Now, I hesitate to criticize these brave clinicians on the front line who deal directly with the blood, tears, and guts of every patient’s case. They see all the clinical facts that I’m not exposed to. Something may look abnormal on a CT scan, but it could turn out to be a complete fake out if the patient is laughing and eating and is the picture of good health.

And yet, I know there can be an advantage in my radiologist’s remove.  One step away, I see only the evidence on the screen. It’s almost more intimate, seeing through a person’s skin to their insides. It enables me to see the facts for what they are, and not be biased by the rest.  And when it came to Mr. X, things weren’t adding up. The medicine team’s work up seemed to be going in a completely different direction.

So on a whim, feeling a bit like a meddling neighbor, I called the medicine attending, and I made the case for a fistula.

“I read the ED physician’s note, and he mentioned in passing that the patient had noticed brown urine. Why don’t you send the patient back to me and I’ll do a CT with rectal contrast, to check for a fistula and put the issue to rest.”

She admitted that her team had been stumped on his case, was thankful for the input, and would send him right away.

I felt a sense of validation.  Finally, my voice would be heard.  

My resident, on the other hand, felt differently.  He realized that I had just volunteered him for the job of placing the rectal tube through which we would instill the contrast.  No one likes receiving a rectal tube, and no healthcare provider likes putting one in.

“Don’t worry,” I said, “We’ll do it as a team.” If we were doing this all based on my hunch, I was resolved to be there.

Within the hour, Mr. X was in our department, on the CT scanner. That he was in pain was clear. Our CT technologists had asked him to remove his underwear so we could place the rectal tube. They were on the floor, visibly soiled. Something was clearly awry.

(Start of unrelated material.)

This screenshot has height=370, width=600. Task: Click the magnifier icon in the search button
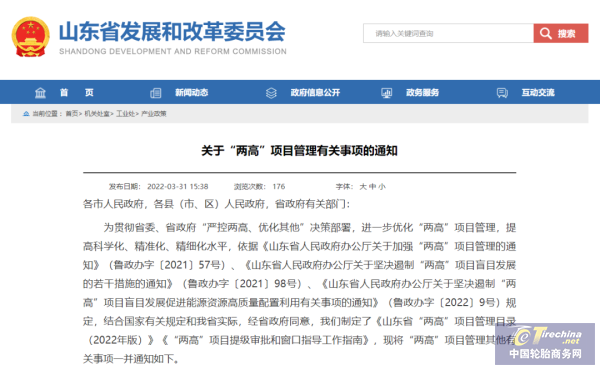coord(546,34)
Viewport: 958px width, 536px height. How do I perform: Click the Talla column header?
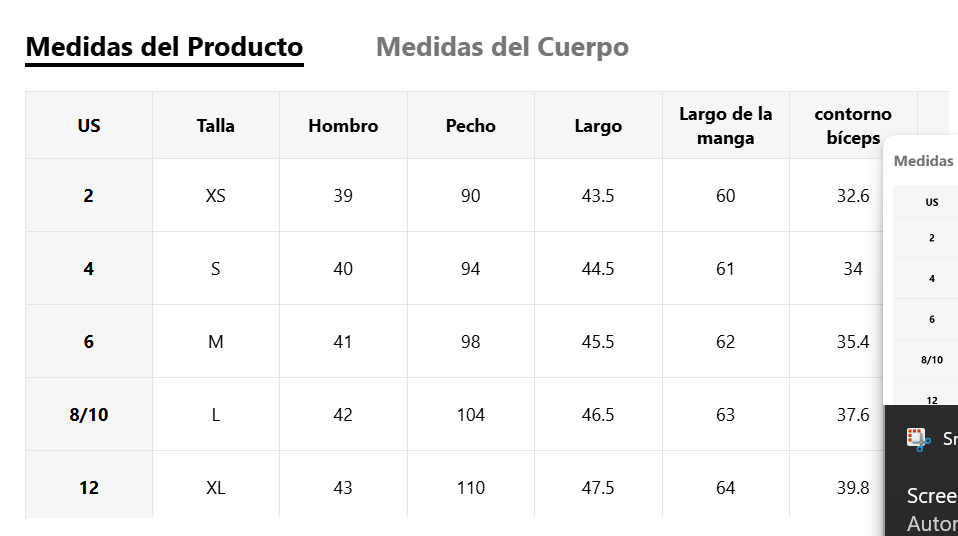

After introducing myself and explaining what we were about to do, I thought of also letting him know that I read his initial CT scan, and that I put together the clues that would hopefully give us the answer to his pain. Here, I could assert my sense of belonging in his care. But, in face of his writhing discomfort, I decided against it, seeking instead to get the procedure done as quickly as possible. Besides, I didn’t exactly want him to associate radiologist with the jerk who gave me a rectal tube while I was in a lot of pain for the rest of his life.

We placed the tube. It wasn’t pleasant. We instilled the contrast. It was even less pleasant. We performed the CT scan. Then we parted, Mr. X to the brightly lit patient ward, and my resident and I to our dark reading room.  There, in clear black and white, was a colovesicular fistula. I called up the medicine attending to give her the news. “Thanks for reaching out,” she said. Now that the problem was conclusively identified, he would undergo surgery to solve it.

Even though Mr. X didn’t know the role I played in his treatment, even though I remained distanced, as I drove home that day, I felt a sense of job satisfaction that I hadn’t experienced in a long while.

As physicians, we’re forced to document and chart a lot of routine, marginally relevant stuff on a daily basis. Often we write about bad days, either our patients or our own, to process the turbulent thoughts and emotions of a tough job, to battle our burn out or fatigue. But not every day has an unhappy ending. I write this now to remind myself: It was a good day.